I’m on my way back from the 3rd Women in Theory biennial conference. I was invited to the first one, as a participant, but was unable to go due to a combination of teaching my first course, recovering from mono and generally travelling too much in the early months of my post doc. While I’m sorry to have missed that, I am very happy to have been invited this time as a speaker.
The speakers were a cross section of career stages from junior faculty through well-established researchers and covered an array of topics in TCS from algorithms through security. And though the conference was targeted at the 40 or so grad students (only three of which were near graduation), I appreciated the chance to hear survey-ish talks and advice from the panelists (on which all the speakers sat) and meet the next generation of TCS leaders. Well, at least a targeted selection thereof.
Now, I know that such gender-targeted events garner criticism. Is it discrimination to not have male speakers and participants? You probably already know my opinion, but I’ll repeat it here. The gender balance is bad. It’s gotten worse at the undergraduate level since the 80s and 90s and is only very slowly heading toward balance at the graduate and faculty level. Any proponents of the “an unbalanced ratio is possibly the ‘natural’ ratio” can look at any number of fields, (chemistry, medicine, biology) to see that what once was an unbalanced ratio is now balanced. The unbalanced ratio results in discrimination, either explicit or subtle, which causes the numbers to grow ever slowly. Targeted programs and efforts help to overcome this discrimination. The imbalance hurts our field and any field that suffers this problem*. We are missing out on an untapped resource of talent. The Eva Tardoses and Jennifer Chaves and Cynthia Dworks of our world are not anomalies.

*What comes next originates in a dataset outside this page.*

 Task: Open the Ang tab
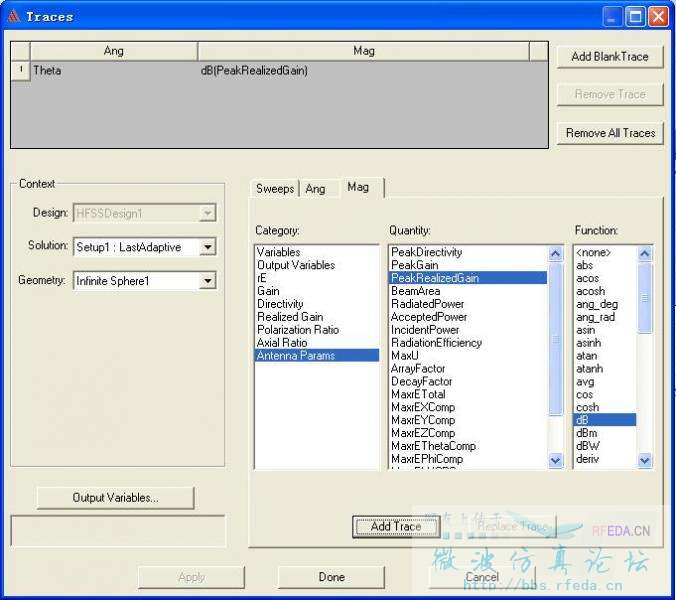click(315, 189)
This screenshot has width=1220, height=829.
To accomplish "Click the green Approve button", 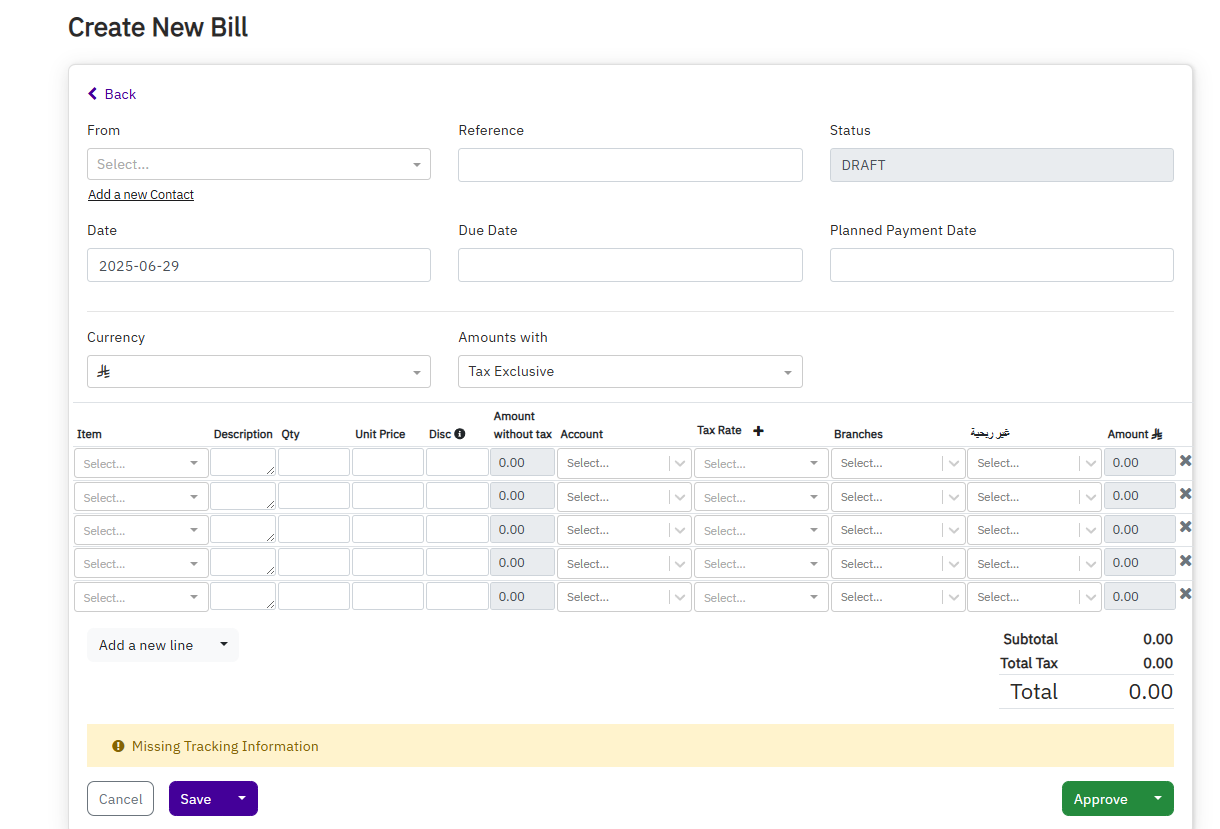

I digress. On Monday afternoon, I spoke to a room of 50 women. I have never spoken in front of 50 women before, despite having taught classes upwards of 200 students. In my classes, when I’m feeling lazy and don’t target students to answer questions but just draw from the hands that go up, I don’t get questions or answers from female students. But in this room, many answers. Many questions. Many volunteers. I don’t think I’ve ever felt so at ease giving a lecture before.
I decided, rather than give a talk delving into the details of my own research, or giving an overview of an area, I would give a tutorial. So, I picked up some chalk and taught planar graphs, their properties and how they can be used to design algorithms, for 90 minutes. It went well! I got many blush-inducing thanks after and that made me feel really, really good. I hope others can experience that at some point.
So finally, thank you to Shubhangi Saraf, Tal Rabin, Lisa Zhang and (local organizer) Moses Charikar for making this happen. I do hope it continues to, and I wouldn’t mind at all if it was expanded to have all levels included as participants, because I’d love to go back.